Because of the damage to the school, the Homecoming Dance ends up having to be moved to a different location: the ballroom of a high-rise hotel that's managed by one of Ashbury's classmates. At first, it seems like an upgrade, but, well. Superhero comics. You know how it goes.
This time, though, Ashbury (and Scorn) aren't the target. The whole thing is actually just a distraction meant to lure Superman into a deathtrap built by, well, Deathtrap.
If you're not familiar with him, he's the post-Crisis incarnation of Carl Draper, a Silver Age villain called the Master Jailer. By the time he shows up here, though, he's changed his name to Locksmith, and concocted a devious device meant to keep Superman trapped in a feedback loop that prevents him from expending energy. Unfortunately for him, it doesn't stop Superman from absorbing energy, and once Big Blue has drained Locksmith's machines of their power, it's a pretty simple matter for him to break out.
He gets away, though --- in a dynamic that you almost never see in superhero comics, it turns out that Locksmith is actually Carl's daughter Karla, who's been secretly running the whole scheme remotely from her computer.

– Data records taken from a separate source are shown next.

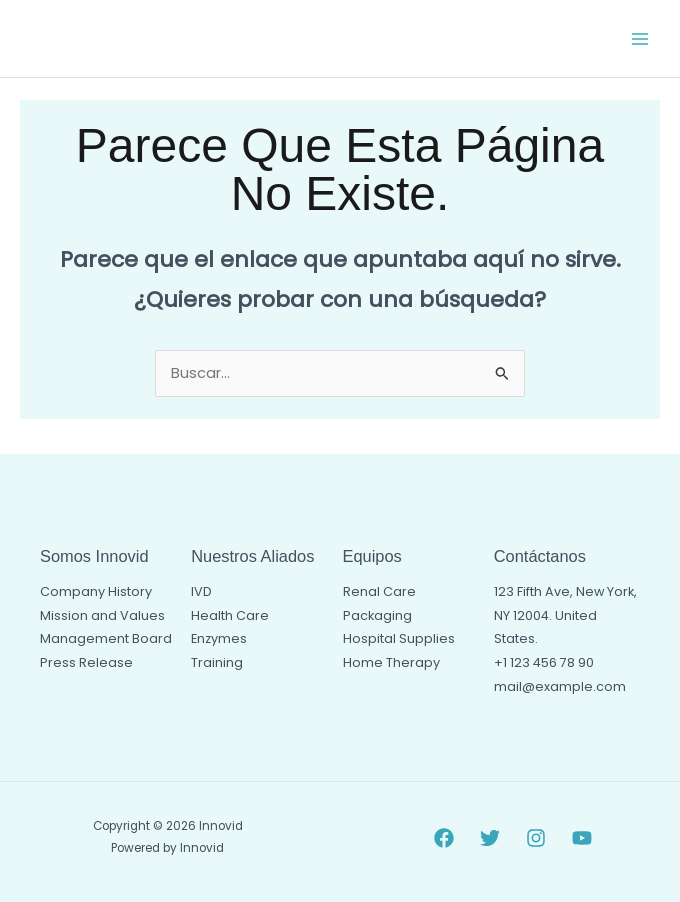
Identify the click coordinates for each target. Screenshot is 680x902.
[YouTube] (582, 838)
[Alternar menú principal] (640, 38)
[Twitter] (490, 838)
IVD (201, 591)
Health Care (230, 615)
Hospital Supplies (399, 638)
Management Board (106, 638)
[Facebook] (444, 838)
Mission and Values (102, 615)
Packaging (377, 615)
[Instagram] (536, 838)
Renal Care (379, 591)
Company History (96, 591)
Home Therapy (391, 662)
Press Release (86, 662)
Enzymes (219, 638)
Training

And considering it was her idea to get her dad to try trapping Superman to begin with, it makes for a pretty interesting setup.
Meanwhile, Lex Luthor has decided that it's time to deal with Intergang personally.
After Boss Moxie sends his crew of cloned super-gangsters --- Torcher, Noose, "Machine" Gunn and Roughhouse --- to steal some equipment from LexCorp, he ends up with a hostage in the form of Mensa, a genetic scientist on Lex's payroll. He offers her up for an exchange, but when Luthor shows up, the two crooks end up in a fistfight that finds Lex beating the living hell out of Moxie and asserting his dominance over Intergang.
It's pretty great, too. After seeing him in the background for so long while his trial played out, getting the return of the utterly ruthless, physically imposing, monumentally cruel Luthor is pretty good --- especially with the battle lines re-drawn between Luthor, Intergang, and Morgan Edge.
- Superman's new powers continued to be unreliable, leading to a fight with Doc Parasite that saw Superman draining him to a husk. Also, they remained pretty textually inconsistent, too, as Superman is now able to do everything from magnetizing guns to somehow rebuilding a burning skyscraper.
- Lex Luthor has unofficially taken control of Intergang from Boss Moxie.
- Jimmy Olsen has been recruited to invade Apokolips with the Hairies of the Wild Area.
- Lois Lane was dispatched to cover a story in Australia, where Aboriginal tribes have prophesied the coming of the world-ending Millennium Giants, foreshadowing the one big '90s Superman story that might actually be even less remembered than Genesis.